Amendment to Management Agreement, dated as of May 2, 2018

EX-10.1 4 d555137dex101.htm EX-10.1 EX-10.1

Exhibit 10.1

AMENDMENT TO MANAGEMENT AGREEMENT

THIS AMENDMENT TO MANAGEMENT AGREEMENT (this “Amendment”) is made and entered into as of this 2 day of May, 2018 by and between MTGE Investment Corp., a Maryland corporation (the “Company”), MTGE TRS, LLC, a Delaware limited liability company and a subsidiary of the Company (“MTGE TRS”), MTGE Management, LLC, a Delaware limited liability company (the “Manager”), and Annaly Capital Management, Inc., a Maryland corporation (“Parent”), solely for the purposes of Section 7 hereof. The Company, MTGE TRS, the Manager and Parent are each sometimes referred to herein as a “Party” and collectively as the “Parties”. Capitalized terms used herein but not defined shall have the meanings ascribed to such terms in the Merger Agreement (as defined below).

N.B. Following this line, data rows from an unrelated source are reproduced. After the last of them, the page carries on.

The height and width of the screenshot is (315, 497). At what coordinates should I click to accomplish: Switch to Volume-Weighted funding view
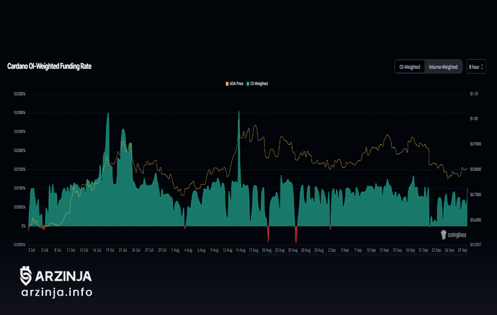click(443, 67)
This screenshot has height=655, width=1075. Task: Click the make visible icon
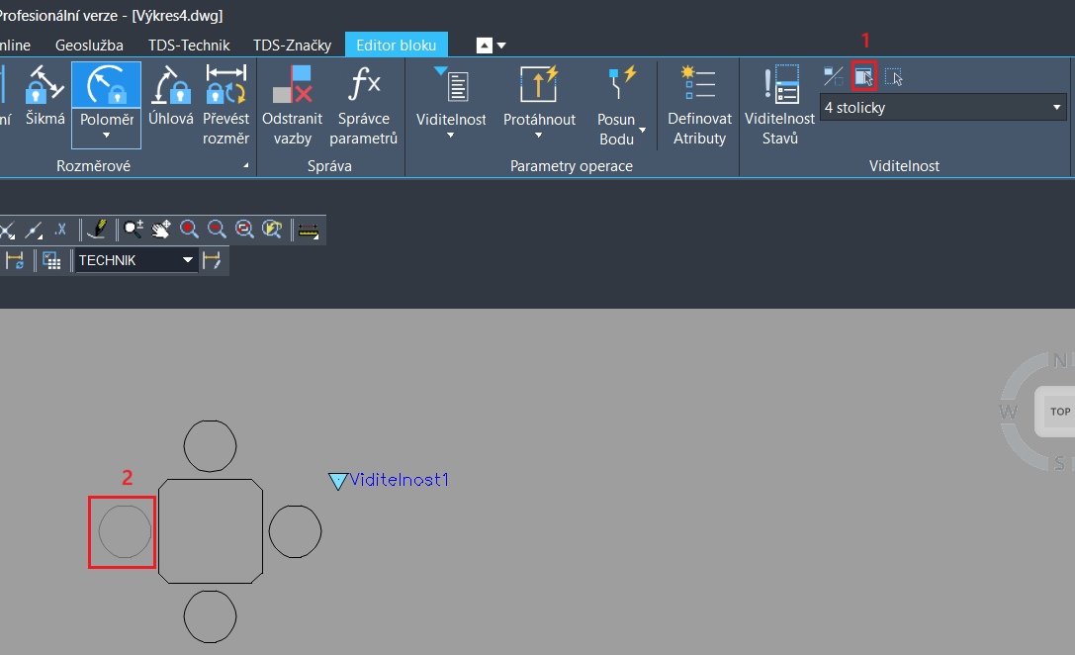(x=864, y=76)
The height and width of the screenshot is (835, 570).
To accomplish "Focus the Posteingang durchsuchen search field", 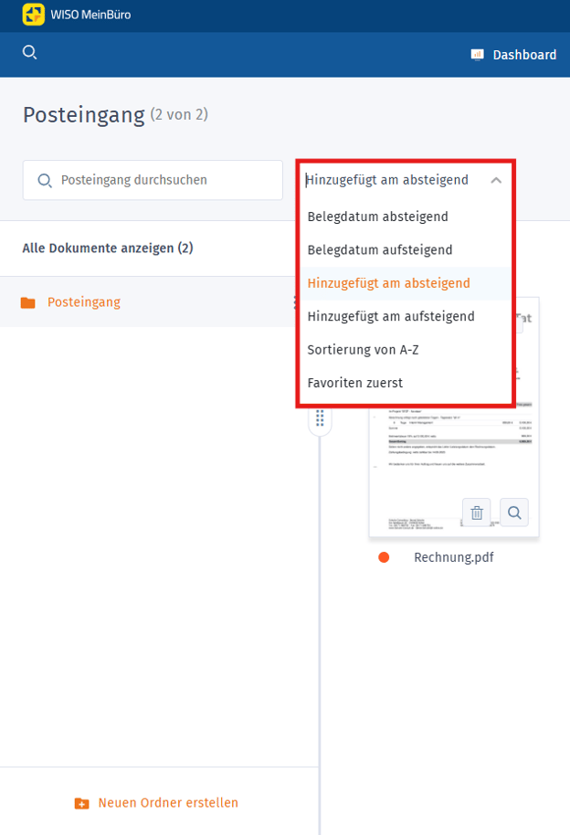I will [153, 180].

For the avoidance of doubt, any reference herein to the Company shall mean, from and after the Effective Time, the Surviving Corporation.

RECITALS

WHEREAS, the Company (f/k/a American Capital Mortgage Investment Corp.), MTGE TRS (f/k/a American Capital Mortgage Investment TRS, LLC) and the Manager (f/k/a American Capital MTGE Management, LLC) previously entered into that certain Amended and Restated Management Agreement, dated as of July 1, 2016 (the “Management Agreement”);

WHEREAS, contemporaneously with the entry into this Amendment, the Company has entered into that certain Agreement and Plan of Merger, dated as of May 2, 2018, by and among Parent, Mountain Merger Sub Corporation, a Maryland corporation and a wholly owned subsidiary of Parent, and the Company (as may be amended from time to time, the “Merger Agreement”); and

WHEREAS, in connection with the Merger Agreement and the transactions contemplated thereby, the Parties desire, subject to the terms and conditions set forth herein, to amend the Management Agreement to provide, among other things, for: (i) the termination of the Management Agreement effective as of the Termination Time (as defined below); and (ii) certain additional obligations and agreements among the Parties and for the benefit of Parent.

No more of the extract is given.